Front vs. back channel

Steps 1 – 4 are using the front channel (involving the browser, with data being exchanged as GET query strings). Steps 5+6 are using the back channel – the resource owner’s browser does not know what is happening. Step 7 involves the front channel again.

Preparation steps

As an application developer, you need to do perform a few preparation steps before you can make use of OAuth 2.0 authorization (or OIDC authentication):

  • You need to select one (or more) OAuth providers (especially if you want to use them only for authentication) and study their available scopes.
  • Register with the authorization server of the OAuth 2.0 provider and generate a client ID and a client secret specifically for your application. The client secret is only used in steps 5+6 above, during the trusted back channel communication.

OpenID Connect 1.0 (OIDC)

OpenID vs. OpenID Connect

OpenID 2.0 is deprecated, use OpenID Connect 1.0 instead, which is the successor of Open ID 2.0.
As you can see, the OpenID folks have similar “talents” when it comes to naming and versioning as most phone manufacturers…

OIDC is a thin layer on top of OAuth that standardizes a scope (openid) and changes a few details of the OAuth authorization flow, to turn it into an authentication flow.

OIDC adds a bunch of terminology, including the definition of synonyms, most notably:

  • OpenID Provider (OP) = authorization server (in OAuth-speak)
  • Relaying Party (RP) = client (in OAuth-speak)

OIDC adds the following new concepts:

  • ID token: a data structure (dictionary) describing the user (reference), encoded as JWT.
  • UserInfo HTTP endpoint: all OIDC-compliant auth servers need to implement it – the client can (optionally) call it (providing the access token) to retrieve additional information about the user, in case the information contained in the ID token is insufficient.
  • Standard set of scopes and OIDC reference implementations.

Auth flow differences

OIDC makes use of the basic OAuth auth flow, and just makes a few minor modifications. If grant type = code, the modifications are:

  • In step 2, the client specifies the “openid” scope string, which is standardized by OIDC.
  • In step 5, the client also receives the ID token (in addition to the access token) in exchange for the authorization grant.

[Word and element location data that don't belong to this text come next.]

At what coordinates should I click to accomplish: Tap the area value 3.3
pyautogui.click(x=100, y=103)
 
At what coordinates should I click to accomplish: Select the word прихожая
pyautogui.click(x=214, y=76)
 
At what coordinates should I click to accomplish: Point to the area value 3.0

In a subsequent request to the UserInfo endpoint, the client can retrieve additional user information, if needed.

Further resources

If you want to dig deeper in the material, I recommend the following resources:

Finally, you should usually not attempt to implement the authentication/authorization flow yourself. Most of the time, someone already dedicated a library that solves the problem, and ensures that all steps are done correctly – including (cryptographic) verification of the exchanged data.